--- Data extract Enclosed Below ---

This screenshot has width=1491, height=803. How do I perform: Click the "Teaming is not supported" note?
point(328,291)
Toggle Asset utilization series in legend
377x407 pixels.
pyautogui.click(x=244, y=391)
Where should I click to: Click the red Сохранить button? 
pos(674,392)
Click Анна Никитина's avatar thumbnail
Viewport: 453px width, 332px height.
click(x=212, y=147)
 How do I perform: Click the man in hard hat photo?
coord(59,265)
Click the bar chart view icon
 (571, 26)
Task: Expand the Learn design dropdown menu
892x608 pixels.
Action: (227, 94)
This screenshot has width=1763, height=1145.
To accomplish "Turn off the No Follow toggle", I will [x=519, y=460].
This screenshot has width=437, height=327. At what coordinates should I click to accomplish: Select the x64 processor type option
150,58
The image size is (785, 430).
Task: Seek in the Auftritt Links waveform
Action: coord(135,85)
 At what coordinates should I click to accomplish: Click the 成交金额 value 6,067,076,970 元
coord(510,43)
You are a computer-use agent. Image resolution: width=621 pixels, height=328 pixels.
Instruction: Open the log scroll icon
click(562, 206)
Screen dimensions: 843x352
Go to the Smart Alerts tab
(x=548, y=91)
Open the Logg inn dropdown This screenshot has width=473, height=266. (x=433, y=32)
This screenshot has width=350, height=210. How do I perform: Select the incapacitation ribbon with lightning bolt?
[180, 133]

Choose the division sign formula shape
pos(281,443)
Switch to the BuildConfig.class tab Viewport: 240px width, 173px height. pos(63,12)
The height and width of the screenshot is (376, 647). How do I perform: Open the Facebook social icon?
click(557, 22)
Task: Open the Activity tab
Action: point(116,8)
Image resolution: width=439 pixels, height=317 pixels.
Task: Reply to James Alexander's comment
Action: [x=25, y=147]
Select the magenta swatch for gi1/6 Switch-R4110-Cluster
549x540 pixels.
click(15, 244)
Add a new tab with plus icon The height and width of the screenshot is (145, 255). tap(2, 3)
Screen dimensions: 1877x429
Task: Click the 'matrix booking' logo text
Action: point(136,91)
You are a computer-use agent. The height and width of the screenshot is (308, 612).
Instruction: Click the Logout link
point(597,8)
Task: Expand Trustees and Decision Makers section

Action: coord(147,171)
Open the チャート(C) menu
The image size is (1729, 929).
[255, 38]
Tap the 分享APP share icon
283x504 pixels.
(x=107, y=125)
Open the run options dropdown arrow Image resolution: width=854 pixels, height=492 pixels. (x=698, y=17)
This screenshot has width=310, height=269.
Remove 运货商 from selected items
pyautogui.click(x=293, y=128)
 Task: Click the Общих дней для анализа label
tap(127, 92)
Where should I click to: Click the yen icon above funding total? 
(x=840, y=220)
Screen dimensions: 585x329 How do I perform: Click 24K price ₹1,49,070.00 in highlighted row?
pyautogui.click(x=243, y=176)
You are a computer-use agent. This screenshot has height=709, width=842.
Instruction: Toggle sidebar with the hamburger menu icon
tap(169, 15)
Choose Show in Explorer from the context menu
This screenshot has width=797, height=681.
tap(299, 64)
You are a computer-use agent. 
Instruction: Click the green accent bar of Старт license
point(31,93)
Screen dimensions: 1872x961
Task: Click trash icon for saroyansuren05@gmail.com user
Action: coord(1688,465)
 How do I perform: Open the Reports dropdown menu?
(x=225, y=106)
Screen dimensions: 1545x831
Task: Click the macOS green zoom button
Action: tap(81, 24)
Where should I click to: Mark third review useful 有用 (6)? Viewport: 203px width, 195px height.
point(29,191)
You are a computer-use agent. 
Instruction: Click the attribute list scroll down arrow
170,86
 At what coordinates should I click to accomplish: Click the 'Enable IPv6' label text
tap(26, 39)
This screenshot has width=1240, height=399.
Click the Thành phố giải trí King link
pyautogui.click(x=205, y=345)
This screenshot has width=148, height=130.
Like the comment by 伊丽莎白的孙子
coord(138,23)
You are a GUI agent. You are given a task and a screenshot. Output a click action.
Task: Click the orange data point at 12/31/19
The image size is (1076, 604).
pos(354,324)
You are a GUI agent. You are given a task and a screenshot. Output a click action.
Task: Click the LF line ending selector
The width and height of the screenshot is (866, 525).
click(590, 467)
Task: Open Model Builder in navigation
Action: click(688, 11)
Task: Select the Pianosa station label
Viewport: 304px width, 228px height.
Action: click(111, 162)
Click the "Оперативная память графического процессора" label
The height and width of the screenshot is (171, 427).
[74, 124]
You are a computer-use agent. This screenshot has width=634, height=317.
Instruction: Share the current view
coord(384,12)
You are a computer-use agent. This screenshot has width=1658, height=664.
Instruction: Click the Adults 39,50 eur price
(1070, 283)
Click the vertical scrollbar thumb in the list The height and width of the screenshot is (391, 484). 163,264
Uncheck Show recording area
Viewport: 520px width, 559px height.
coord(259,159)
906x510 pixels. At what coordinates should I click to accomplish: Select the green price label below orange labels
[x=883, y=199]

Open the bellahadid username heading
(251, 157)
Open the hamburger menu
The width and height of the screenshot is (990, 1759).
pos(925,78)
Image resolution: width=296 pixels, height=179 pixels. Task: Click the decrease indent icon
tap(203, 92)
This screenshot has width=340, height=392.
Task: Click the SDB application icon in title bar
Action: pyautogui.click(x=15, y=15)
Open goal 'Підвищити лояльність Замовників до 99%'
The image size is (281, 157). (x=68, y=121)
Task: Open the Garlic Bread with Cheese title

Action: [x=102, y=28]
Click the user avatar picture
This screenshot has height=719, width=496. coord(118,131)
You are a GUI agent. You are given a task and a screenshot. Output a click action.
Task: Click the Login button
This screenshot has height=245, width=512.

--- End of Enclosed Data extract ---

:: What the exercise asks ::
In full and without changes, give the data above once more.

:: Expected output ::
This screenshot has width=1491, height=803. How do I perform: Click the "Teaming is not supported" note?
point(328,291)
Toggle Asset utilization series in legend
377x407 pixels.
pyautogui.click(x=244, y=391)
Where should I click to: Click the red Сохранить button? 
pos(674,392)
Click Анна Никитина's avatar thumbnail
Viewport: 453px width, 332px height.
click(x=212, y=147)
 How do I perform: Click the man in hard hat photo?
coord(59,265)
Click the bar chart view icon
 (571, 26)
Task: Expand the Learn design dropdown menu
892x608 pixels.
Action: (227, 94)
This screenshot has width=1763, height=1145.
To accomplish "Turn off the No Follow toggle", I will [x=519, y=460].
This screenshot has width=437, height=327. At what coordinates should I click to accomplish: Select the x64 processor type option
150,58
The image size is (785, 430).
Task: Seek in the Auftritt Links waveform
Action: coord(135,85)
 At what coordinates should I click to accomplish: Click the 成交金额 value 6,067,076,970 元
coord(510,43)
You are a computer-use agent. Image resolution: width=621 pixels, height=328 pixels.
Instruction: Open the log scroll icon
click(562, 206)
Screen dimensions: 843x352
Go to the Smart Alerts tab
(x=548, y=91)
Open the Logg inn dropdown This screenshot has width=473, height=266. (x=433, y=32)
This screenshot has width=350, height=210. How do I perform: Select the incapacitation ribbon with lightning bolt?
[180, 133]

Choose the division sign formula shape
pos(281,443)
Switch to the BuildConfig.class tab Viewport: 240px width, 173px height. pos(63,12)
The height and width of the screenshot is (376, 647). How do I perform: Open the Facebook social icon?
click(557, 22)
Task: Open the Activity tab
Action: point(116,8)
Image resolution: width=439 pixels, height=317 pixels.
Task: Reply to James Alexander's comment
Action: [x=25, y=147]
Select the magenta swatch for gi1/6 Switch-R4110-Cluster
549x540 pixels.
click(15, 244)
Add a new tab with plus icon The height and width of the screenshot is (145, 255). tap(2, 3)
Screen dimensions: 1877x429
Task: Click the 'matrix booking' logo text
Action: point(136,91)
You are a computer-use agent. The height and width of the screenshot is (308, 612).
Instruction: Click the Logout link
point(597,8)
Task: Expand Trustees and Decision Makers section

Action: coord(147,171)
Open the チャート(C) menu
The image size is (1729, 929).
[255, 38]
Tap the 分享APP share icon
283x504 pixels.
(x=107, y=125)
Open the run options dropdown arrow Image resolution: width=854 pixels, height=492 pixels. (x=698, y=17)
This screenshot has width=310, height=269.
Remove 运货商 from selected items
pyautogui.click(x=293, y=128)
 Task: Click the Общих дней для анализа label
tap(127, 92)
Where should I click to: Click the yen icon above funding total? 
(x=840, y=220)
Screen dimensions: 585x329 How do I perform: Click 24K price ₹1,49,070.00 in highlighted row?
pyautogui.click(x=243, y=176)
You are a computer-use agent. This screenshot has height=709, width=842.
Instruction: Toggle sidebar with the hamburger menu icon
tap(169, 15)
Choose Show in Explorer from the context menu
This screenshot has width=797, height=681.
tap(299, 64)
You are a computer-use agent. 
Instruction: Click the green accent bar of Старт license
point(31,93)
Screen dimensions: 1872x961
Task: Click trash icon for saroyansuren05@gmail.com user
Action: coord(1688,465)
 How do I perform: Open the Reports dropdown menu?
(x=225, y=106)
Screen dimensions: 1545x831
Task: Click the macOS green zoom button
Action: tap(81, 24)
Where should I click to: Mark third review useful 有用 (6)? Viewport: 203px width, 195px height.
point(29,191)
You are a computer-use agent. 
Instruction: Click the attribute list scroll down arrow
170,86
 At what coordinates should I click to accomplish: Click the 'Enable IPv6' label text
tap(26, 39)
This screenshot has width=1240, height=399.
Click the Thành phố giải trí King link
pyautogui.click(x=205, y=345)
This screenshot has width=148, height=130.
Like the comment by 伊丽莎白的孙子
coord(138,23)
You are a GUI agent. You are given a task and a screenshot. Output a click action.
Task: Click the orange data point at 12/31/19
The image size is (1076, 604).
pos(354,324)
You are a GUI agent. You are given a task and a screenshot. Output a click action.
Task: Click the LF line ending selector
The width and height of the screenshot is (866, 525).
click(590, 467)
Task: Open Model Builder in navigation
Action: click(688, 11)
Task: Select the Pianosa station label
Viewport: 304px width, 228px height.
Action: click(111, 162)
Click the "Оперативная память графического процессора" label
The height and width of the screenshot is (171, 427).
[74, 124]
You are a computer-use agent. This screenshot has width=634, height=317.
Instruction: Share the current view
coord(384,12)
You are a computer-use agent. This screenshot has width=1658, height=664.
Instruction: Click the Adults 39,50 eur price
(1070, 283)
Click the vertical scrollbar thumb in the list The height and width of the screenshot is (391, 484). 163,264
Uncheck Show recording area
Viewport: 520px width, 559px height.
coord(259,159)
906x510 pixels. At what coordinates should I click to accomplish: Select the green price label below orange labels
[x=883, y=199]

Open the bellahadid username heading
(251, 157)
Open the hamburger menu
The width and height of the screenshot is (990, 1759).
pos(925,78)
Image resolution: width=296 pixels, height=179 pixels. Task: Click the decrease indent icon
tap(203, 92)
This screenshot has width=340, height=392.
Task: Click the SDB application icon in title bar
Action: pyautogui.click(x=15, y=15)
Open goal 'Підвищити лояльність Замовників до 99%'
The image size is (281, 157). (x=68, y=121)
Task: Open the Garlic Bread with Cheese title

Action: [x=102, y=28]
Click the user avatar picture
This screenshot has height=719, width=496. coord(118,131)
You are a GUI agent. You are given a task and a screenshot. Output a click action.
Task: Click the Login button
This screenshot has height=245, width=512.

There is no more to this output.